Our findings align with current guidelines that discourage the use of non-invasive tests like FIB-4 for liver fibrosis screening in the unselected general population, particularly in individuals without risk factors.7 8 Instead, the recommendation is to target screening towards individuals with specific risk factors for liver disease to increase pretest probability.7 8 However, the challenge lies in identifying the ideal target group for screening. We previously found that defining the target group by the CLivD score was associated with substantially better sensitivity than defining the target group by traditional risk factors considered in isolation.11
One distinctive feature of the CLivD score is its reliance on widely available variables, with the CLivDnon-lab score not even requiring a single blood test. This accessibility means that individuals can easily calculate their CLivD score using a web calculator, even without healthcare contact. Implementing this sequential approach (CLivD→FIB-4) in population-based screening programmes for liver fibrosis holds the potential to optimise resource allocation, thereby reducing healthcare costs while effectively identifying those at risk. Since the CLivD score is a continuous variable, it allows choosing the cut-off according to the desired sensitivity and specificity level.

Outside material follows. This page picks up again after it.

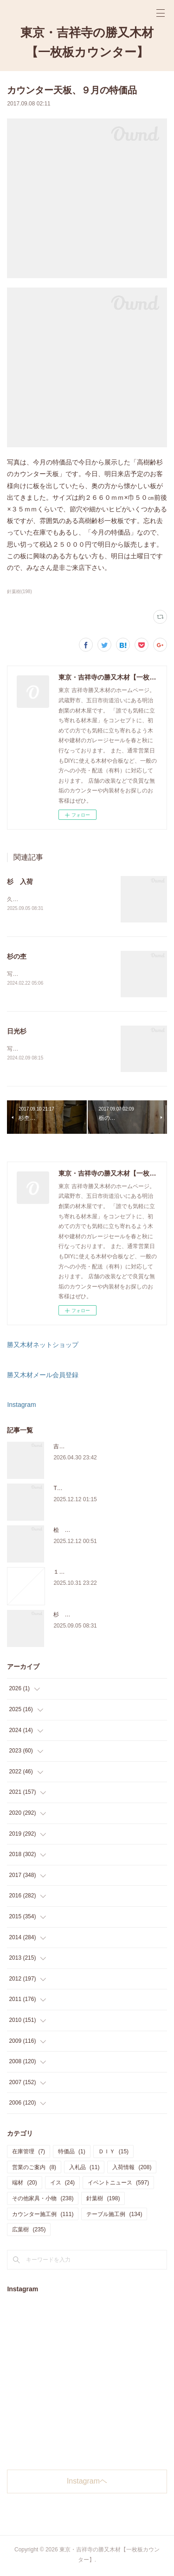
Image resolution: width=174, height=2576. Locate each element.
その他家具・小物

To comprehensively evaluate the financial implications of incorporating CLivD-based risk assessment into routine healthcare screening programmes, conducting cost-effectiveness analyses is imperative. While the CLivD score was originally derived in a Finnish population and externally validated in various populations,2 12 further investigation in diverse populations and different age groups is warranted to ensure its applicability.
In conclusion, our study sheds light on the potential of the CLivD score, extending its original prognostic scope to include the identification of liver steatosis and advanced fibrosis. When combined with FIB-4, it significantly enhances the accuracy of advanced fibrosis detection. These findings offer a pathway towards more efficient and targeted strategies in population-based liver fibrosis screening, ultimately leading to early intervention and improved patient outcomes.